Se aplicada, a legislação proibiria artigos enraizados nos hábitos locais. Sabe aquela opulenta, sedosa e afetiva galinha de cabidela que comemos com a família no final de semana e nos restaurantes de Pernambuco – dos mais populares aos mais sofisticados? É, do ponto de vista da lei, absolutamente clandestina. “A lei não permite o comércio de sangue para uso culinário. Sangue é dejeto”, afirma, categórico, Ednaldo Siqueira de Lima, chefe de fiscalização animal da Agência de Defesa e Fiscalização Agropecuária de Pernambuco.

O Ministério da Agricultura e Produção Agropecuária já garantiu que vai rever pontos da legislação sanitarista brasileira, embora não informe prazos nem detalhes. Isso porque a produção alimentícia artesanal brasileira ainda é regida por um decreto assinado por Getúlio Vargas em março de 1952.

O Regulamento da Inspeção Industrial e Sanitária dos Produtos de Origem Animal (também conhecido como Riispoa), tem mais de 900 artigos. Tanto a grande indústria quanto o pequeno produtor esperam pela atualização das normas. Mas é o pequeno produtor artesanal o mais prejudicado. Na prática, sem selo de inspeção federal, não consegue fazer seus produtos chegarem ao varejo.

“Quando houver a revisão das leis, a produção mais artesanal brasileira vai, finalmente, chegar ao varejo”, diz Paulo Lima, diretor nacional de Conceito, Inovação e Mercadorias da rede de supermercados Pão de Açúcar. Ele diz que o consumidor está ansioso para ver o Brasil nas prateleiras: “Quando nós vendemos queijo do Serro em São Paulo, vendemos mais de cem peças em apenas dois dias”. Para ele, a Riispoa está obsoleta. “É algo de 1952. Como pode dar conta da realidade de hoje?”, questiona.

“O que temos é a nossa agrobiodiversidade culinária e ela deve ser respeitada”, afirmou, em São Paulo, Alex Atala. 

Em São Paulo, já é praticamente impossível comer uma galinha cabidela. Restaurantes e bares são fiscalizados. Como não tem regulamentação federal para ser vendido como insumo culinário, o sangue fresco não pode ser comercializado. “Costumamos nos reunir para comer escondido o prato”, diz um chef, que pede anonimato. “Me sinto como na Chicago da lei seca.
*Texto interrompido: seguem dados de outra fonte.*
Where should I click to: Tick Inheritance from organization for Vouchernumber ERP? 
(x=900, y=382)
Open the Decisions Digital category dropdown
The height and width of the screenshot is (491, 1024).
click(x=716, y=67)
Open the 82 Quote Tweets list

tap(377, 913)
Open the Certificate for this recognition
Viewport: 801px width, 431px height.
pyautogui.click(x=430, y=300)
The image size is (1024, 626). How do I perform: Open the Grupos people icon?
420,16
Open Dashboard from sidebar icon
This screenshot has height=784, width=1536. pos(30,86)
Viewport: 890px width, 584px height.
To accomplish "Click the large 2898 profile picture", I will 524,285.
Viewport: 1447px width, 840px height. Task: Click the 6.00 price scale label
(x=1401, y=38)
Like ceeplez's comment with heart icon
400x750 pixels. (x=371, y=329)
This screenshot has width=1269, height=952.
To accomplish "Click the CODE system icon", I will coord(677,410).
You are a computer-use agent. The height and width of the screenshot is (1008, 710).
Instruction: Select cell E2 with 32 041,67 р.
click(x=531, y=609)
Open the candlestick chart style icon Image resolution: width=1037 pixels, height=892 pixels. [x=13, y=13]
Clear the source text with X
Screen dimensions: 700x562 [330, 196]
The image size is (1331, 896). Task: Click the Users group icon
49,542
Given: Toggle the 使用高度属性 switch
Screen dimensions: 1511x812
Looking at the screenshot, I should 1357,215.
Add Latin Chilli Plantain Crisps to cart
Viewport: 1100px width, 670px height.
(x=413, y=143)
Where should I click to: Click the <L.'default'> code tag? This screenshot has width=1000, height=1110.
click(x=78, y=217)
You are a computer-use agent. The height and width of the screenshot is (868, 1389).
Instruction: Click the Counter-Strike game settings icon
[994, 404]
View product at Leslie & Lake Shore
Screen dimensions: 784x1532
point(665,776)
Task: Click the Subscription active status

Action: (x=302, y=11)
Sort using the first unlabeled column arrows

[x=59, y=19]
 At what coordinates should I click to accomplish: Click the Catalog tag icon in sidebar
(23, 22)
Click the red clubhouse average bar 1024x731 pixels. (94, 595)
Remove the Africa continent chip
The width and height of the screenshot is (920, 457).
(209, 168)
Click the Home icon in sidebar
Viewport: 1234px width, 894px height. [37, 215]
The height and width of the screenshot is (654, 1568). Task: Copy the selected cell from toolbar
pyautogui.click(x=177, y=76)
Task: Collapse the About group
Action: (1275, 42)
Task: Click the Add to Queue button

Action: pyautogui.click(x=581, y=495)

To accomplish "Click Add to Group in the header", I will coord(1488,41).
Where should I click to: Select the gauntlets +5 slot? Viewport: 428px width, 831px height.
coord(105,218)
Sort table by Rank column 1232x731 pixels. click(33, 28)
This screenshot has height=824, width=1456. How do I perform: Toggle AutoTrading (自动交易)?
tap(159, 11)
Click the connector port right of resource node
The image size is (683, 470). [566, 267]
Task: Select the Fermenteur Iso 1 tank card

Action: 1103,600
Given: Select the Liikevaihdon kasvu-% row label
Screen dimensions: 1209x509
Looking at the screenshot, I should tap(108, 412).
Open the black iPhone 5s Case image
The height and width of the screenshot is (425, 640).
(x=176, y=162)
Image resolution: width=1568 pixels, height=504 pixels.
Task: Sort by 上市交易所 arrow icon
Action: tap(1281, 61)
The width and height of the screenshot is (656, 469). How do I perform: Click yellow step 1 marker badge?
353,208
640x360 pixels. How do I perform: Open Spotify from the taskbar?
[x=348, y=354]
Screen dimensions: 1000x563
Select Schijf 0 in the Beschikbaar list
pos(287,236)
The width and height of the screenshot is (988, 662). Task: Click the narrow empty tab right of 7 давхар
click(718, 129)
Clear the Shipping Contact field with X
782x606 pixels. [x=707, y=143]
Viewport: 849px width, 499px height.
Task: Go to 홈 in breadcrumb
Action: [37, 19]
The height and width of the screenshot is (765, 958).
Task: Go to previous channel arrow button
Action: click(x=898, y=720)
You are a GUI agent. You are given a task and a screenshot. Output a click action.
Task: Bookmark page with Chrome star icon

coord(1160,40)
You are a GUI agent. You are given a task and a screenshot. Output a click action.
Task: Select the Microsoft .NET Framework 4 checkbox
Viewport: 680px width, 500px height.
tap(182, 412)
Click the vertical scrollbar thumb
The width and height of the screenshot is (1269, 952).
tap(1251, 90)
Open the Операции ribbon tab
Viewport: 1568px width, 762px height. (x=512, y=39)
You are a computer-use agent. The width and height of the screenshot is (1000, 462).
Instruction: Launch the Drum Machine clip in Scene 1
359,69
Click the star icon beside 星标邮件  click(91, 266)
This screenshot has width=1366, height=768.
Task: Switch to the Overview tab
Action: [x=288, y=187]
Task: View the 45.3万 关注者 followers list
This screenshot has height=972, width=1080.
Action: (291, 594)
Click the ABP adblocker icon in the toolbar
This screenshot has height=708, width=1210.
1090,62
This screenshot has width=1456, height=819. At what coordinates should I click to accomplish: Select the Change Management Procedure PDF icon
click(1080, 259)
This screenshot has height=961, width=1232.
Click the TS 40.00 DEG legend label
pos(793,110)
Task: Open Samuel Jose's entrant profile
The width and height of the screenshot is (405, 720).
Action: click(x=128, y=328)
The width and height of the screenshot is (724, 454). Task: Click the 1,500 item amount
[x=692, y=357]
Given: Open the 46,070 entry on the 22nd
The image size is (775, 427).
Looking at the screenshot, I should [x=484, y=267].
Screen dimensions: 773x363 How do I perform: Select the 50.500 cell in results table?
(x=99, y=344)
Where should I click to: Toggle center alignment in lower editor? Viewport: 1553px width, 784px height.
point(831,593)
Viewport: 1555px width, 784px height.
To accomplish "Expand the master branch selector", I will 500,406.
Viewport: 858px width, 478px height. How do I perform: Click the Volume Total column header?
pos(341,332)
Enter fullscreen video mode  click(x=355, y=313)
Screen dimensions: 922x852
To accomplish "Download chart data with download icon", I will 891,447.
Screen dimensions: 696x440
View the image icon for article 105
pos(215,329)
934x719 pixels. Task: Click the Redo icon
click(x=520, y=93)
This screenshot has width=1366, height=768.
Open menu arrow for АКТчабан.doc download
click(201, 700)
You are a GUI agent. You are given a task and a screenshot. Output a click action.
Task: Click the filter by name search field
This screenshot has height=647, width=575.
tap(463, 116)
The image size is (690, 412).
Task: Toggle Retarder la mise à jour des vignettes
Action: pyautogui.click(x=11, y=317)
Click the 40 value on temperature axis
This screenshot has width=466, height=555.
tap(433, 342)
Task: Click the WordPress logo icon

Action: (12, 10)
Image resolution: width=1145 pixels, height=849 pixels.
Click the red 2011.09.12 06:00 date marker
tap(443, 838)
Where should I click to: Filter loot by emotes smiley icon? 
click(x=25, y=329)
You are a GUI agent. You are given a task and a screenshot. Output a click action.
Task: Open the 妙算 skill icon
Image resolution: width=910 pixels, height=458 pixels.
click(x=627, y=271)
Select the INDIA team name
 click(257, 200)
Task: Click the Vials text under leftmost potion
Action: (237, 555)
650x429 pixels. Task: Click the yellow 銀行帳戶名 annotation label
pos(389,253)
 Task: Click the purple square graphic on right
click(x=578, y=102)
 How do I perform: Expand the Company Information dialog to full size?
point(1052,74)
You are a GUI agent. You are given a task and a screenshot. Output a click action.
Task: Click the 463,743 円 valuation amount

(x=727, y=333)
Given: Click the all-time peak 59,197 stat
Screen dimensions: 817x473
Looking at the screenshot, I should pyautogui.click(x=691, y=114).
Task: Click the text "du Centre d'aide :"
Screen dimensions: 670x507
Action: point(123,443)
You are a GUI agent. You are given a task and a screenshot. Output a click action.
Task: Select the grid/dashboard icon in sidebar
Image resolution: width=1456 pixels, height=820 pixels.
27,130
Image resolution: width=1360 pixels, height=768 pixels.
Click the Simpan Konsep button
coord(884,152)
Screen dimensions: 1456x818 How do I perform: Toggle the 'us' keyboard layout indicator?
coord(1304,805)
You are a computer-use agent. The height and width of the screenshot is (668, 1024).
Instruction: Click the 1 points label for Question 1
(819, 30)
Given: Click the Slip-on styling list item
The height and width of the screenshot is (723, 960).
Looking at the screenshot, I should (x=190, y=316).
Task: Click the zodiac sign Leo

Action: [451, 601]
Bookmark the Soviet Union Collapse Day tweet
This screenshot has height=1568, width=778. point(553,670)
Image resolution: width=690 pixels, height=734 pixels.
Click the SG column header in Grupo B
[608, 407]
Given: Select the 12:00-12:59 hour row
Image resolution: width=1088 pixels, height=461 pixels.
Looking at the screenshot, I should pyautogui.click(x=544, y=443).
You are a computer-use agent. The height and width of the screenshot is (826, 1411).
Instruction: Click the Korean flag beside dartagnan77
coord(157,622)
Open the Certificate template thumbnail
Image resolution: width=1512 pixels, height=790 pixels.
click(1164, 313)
Em vez de álcool, escondemos o molho pardo”, diz.

Pernambuco segue a legislação federal. “Aqui, os abatedouros são quase todos ilegais e, por isso mesmo, fechados de vez em quando”, diz Ednaldo Siqueira de Lima, chefe de inspeção animal da Agência de Defesa e Fiscalização Agropecuária de Pernambuco. “Mesmo os abatedouros legalizados não podem comercializar sangue porque não existe como certificar o produto legalmente”, diz ele.

A fiscalização e aplicação da lei muda, portanto, de Estado para Estado. “Como aqui existe um consumo muito forte de vísceras e sangue, o consumo acaba tolerado por questões culturais”, diz ele, que afirma desconhecer algum caso de estabelecimento proibido de comercializar o prato.

Comenta-se que a Anvisa tende a flexibilizar a norma. Num simpósio recente, Denise Resende, gerente-geral de Alimentos da Anvisa, disse que a legislação federal pode ser completada e flexibilizada por leis estaduais.“A ‘gastronomia de faculdade’ hoje é toda diferente. Muito do que aprendemos já não pode mais”, afirma, crítico, o cozinheiro Geraldo Lima, um dos melhores praticantes da cozinha regional comercial no Recife.